Englewood, Ignacio get lucky

The state Capital Construction Assistance Board on Thursday awarded Building Excellent Schools Today grants to the Englewood and Ignacio school districts, giving them funds left on the table after other districts failed to pass the bond issues necessary to provide matching money.

Englewood and Ignacio were designated as alternates when the board made its 2011-12 BEST awards last June. Eleven projects originally were awarded grants. Five raised their local matches at the ballot box Tuesday, two failed and four didn’t require bond issues.

Three other alternates also failed to pass bond issues, clearing the way for Englewood and Ignacio.

But the money’s not completely in the bank for Ignacio, a low-income, 750-student district that straddles the La Plata-Archuleta County line southeast of Durango. That’s because the vote tally on the district’s proposed $4.7 million bond issue is tied 523 yes to 523 note.

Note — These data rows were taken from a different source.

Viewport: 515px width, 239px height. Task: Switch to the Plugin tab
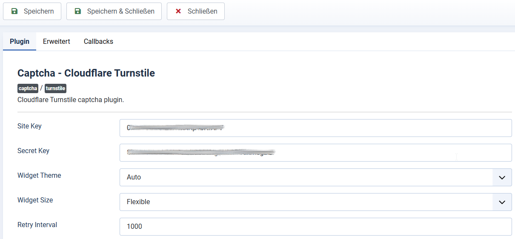pyautogui.click(x=20, y=42)
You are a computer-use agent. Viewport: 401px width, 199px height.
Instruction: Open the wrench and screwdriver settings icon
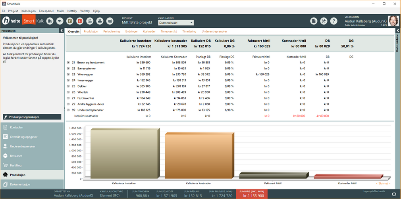324,21
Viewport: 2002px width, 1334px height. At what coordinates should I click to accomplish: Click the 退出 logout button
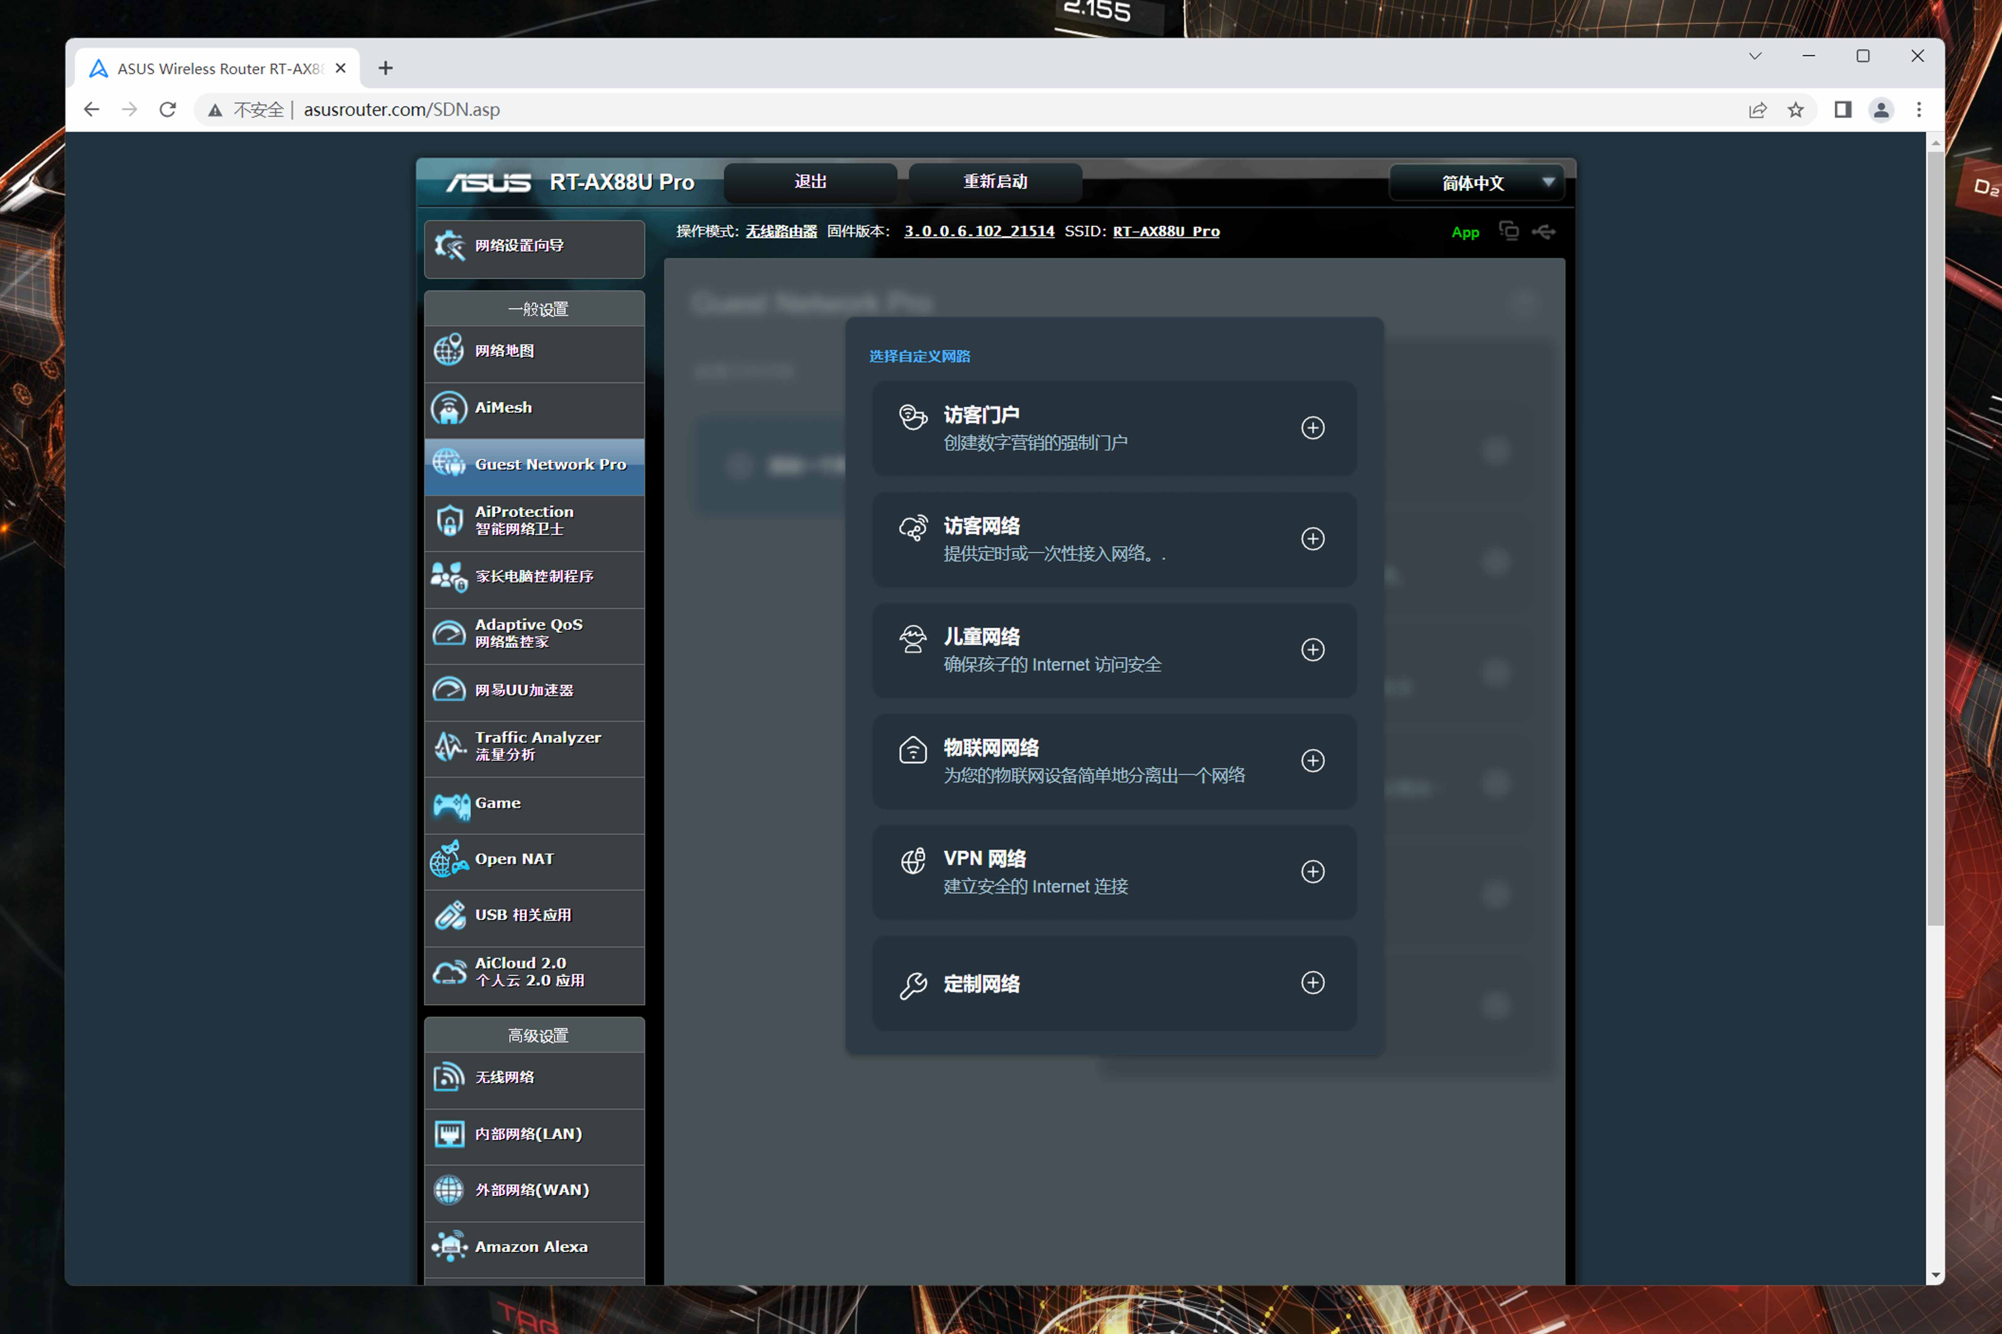(x=810, y=182)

If the tie isn’t broken after review of ballots that lacked signatures and overseas ballots, a recount will be conducted on Nov. 14, construction division director Ted Hughes told the board.

That could present a problem, because Nov. 17 is the date for sale of the certificates of participation – a form of lease-purchase agreement – that are used to finance larger BEST projects. State funds and district matches are used to pay off the certificates.

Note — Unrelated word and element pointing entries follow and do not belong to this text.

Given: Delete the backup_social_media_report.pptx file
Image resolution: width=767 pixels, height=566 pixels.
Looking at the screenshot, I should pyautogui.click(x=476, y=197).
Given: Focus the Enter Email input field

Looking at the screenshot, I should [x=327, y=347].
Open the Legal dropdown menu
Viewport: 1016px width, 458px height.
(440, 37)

Still, the board decided to elevate Ignacio to the finalist list. It can be pulled out later and the money used next year if the district bond issue ultimately fails. (In the event of a tie, a ballot measure fails.)

Ignacio’s project, a total of $14.9 million in state and local funds, would renovate an existing middle school into a K-5 facility.

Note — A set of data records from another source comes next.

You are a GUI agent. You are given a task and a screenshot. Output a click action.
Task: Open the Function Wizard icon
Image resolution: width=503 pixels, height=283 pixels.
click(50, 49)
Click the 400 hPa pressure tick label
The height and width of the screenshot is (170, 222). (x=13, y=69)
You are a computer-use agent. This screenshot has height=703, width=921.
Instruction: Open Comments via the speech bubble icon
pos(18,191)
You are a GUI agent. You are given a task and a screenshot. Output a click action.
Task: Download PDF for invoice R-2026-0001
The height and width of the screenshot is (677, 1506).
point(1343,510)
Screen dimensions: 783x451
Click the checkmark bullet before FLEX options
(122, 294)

Englewood’s BEST project is a $17.4 million renovation and conversion of a middle school into an alternative high school. Englewood voters narrowly passed a $50 million bond issue, $8.1 million of it for the BEST match and the remainder for other projects.

Other BEST finalists that passed their matches are the Big Sandy, Ellicott, Idalia, Prairie and Sanford districts. Elbert 200 and Montezuma-Cortez were the two districts whose voters failed to pass matches.

Three other BEST winners are charter schools, the Rocky Mountain Deaf Academy, Eagle County Charter Academy and Horizons K-8 Alternative Charter, which provided their matches in other ways. A fourth charter, Ross Montessori, declined its award because it couldn’t raise its match. The board decided to go ahead with Rocky Mountain Deaf even though the Jefferson County school hasn’t yet obtained land for a new building. If the school can’t get land, the money will be used for other projects next year.

The three alternates whose voters defeated bond issues were Lake County, Peyton and Sheridan.